### GIVEN PASSAGE
Combination Cancer Therapy May Increase Coronary Risk
A modest increase in arterial blood clotting has been associated with metastatic cancer treatments that combine chemotherapy with bevacizumab
WEDNESDAY, Aug. 8 (HealthDay News) -- Chemotherapy combined with the anticancer drug bevacizumab is associated with a higher risk of arterial thrombosis, but not blood clots of the veins, when compared with chemotherapy treatment alone, according to the results of a study published online Aug. 8 in the Journal of the National Cancer Institute.
Frank Scappaticci, M.D., Ph.D., of Genentech Inc., of South San Francisco, Calif., and colleagues gathered data from five randomized controlled trials to analyze arterial or venous thromboembolic events in 1,745 patients with metastatic colorectal, breast, or non-small-cell lung carcinoma.
Researchers found combined treatment with bevacizumab and chemotherapy was associated with an increased risk for an arterial thromboembolic event (hazard ratio 2.0), but not for a venous thromboembolic event (HR, 0.89), compared with chemotherapy alone.
"Because these studies excluded patients who had any history of stroke or a myocardial infarction within 12 months of enrollment, the risks and benefits of bevacizumab treatment among such patients have not been established," the authors write. "Ongoing clinical trials should clarify these issues."
The authors of this study report that they hold stock in Genentech, the manufacturer of bevacizumab, or have received research support from the company.

### DATASET EXCERPT
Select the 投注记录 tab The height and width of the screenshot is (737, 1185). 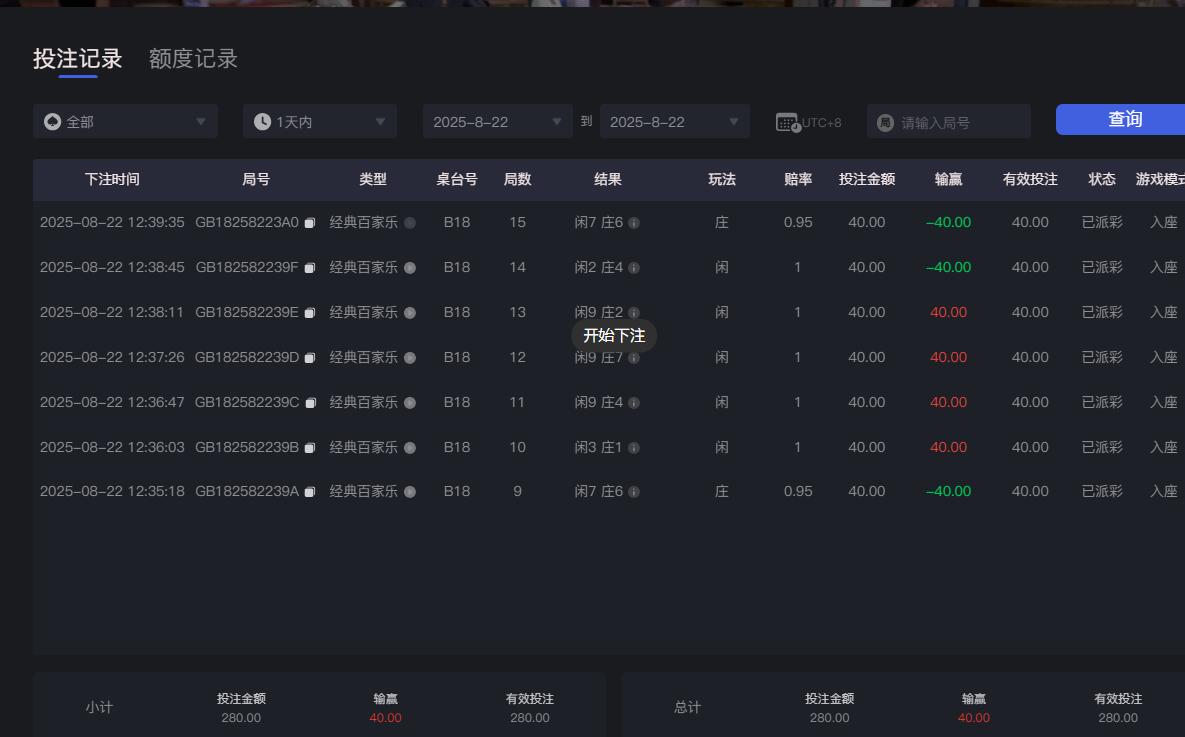tap(80, 58)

### TASK INSTRUCTIONS
a) Reproduce the part of the bevacizumab news report above, starting at "Frank Scappaticci, M.D., Ph.D., of" and ending at "with chemotherapy alone.".
b) Answer these questions from the bevacizumab news report above:
(i) How many patients were included in the analysis?
(ii) What hazard ratio was reported for a venous thromboembolic event?
(iii) In which journal was the study published?
c) According to the bevacizumab news report above, why have the risks and benefits of bevacizumab not been established for patients with a recent stroke or heart attack? Answer in one to three sentences.

### YOUR WRITTEN ANSWERS
a)
Frank Scappaticci, M.D., Ph.D., of Genentech Inc., of South San Francisco, Calif., and colleagues gathered data from five randomized controlled trials to analyze arterial or venous thromboembolic events in 1,745 patients with metastatic colorectal, breast, or non-small-cell lung carcinoma.
Researchers found combined treatment with bevacizumab and chemotherapy was associated with an increased risk for an arterial thromboembolic event (hazard ratio 2.0), but not for a venous thromboembolic event (HR, 0.89), compared with chemotherapy alone.

b)
(i) 1,745 patients.
(ii) 0.89.
(iii) The Journal of the National Cancer Institute.

c) The studies excluded patients who had any history of stroke or a myocardial infarction within 12 months of enrollment. So the risks and benefits of the treatment in those patients have not been established.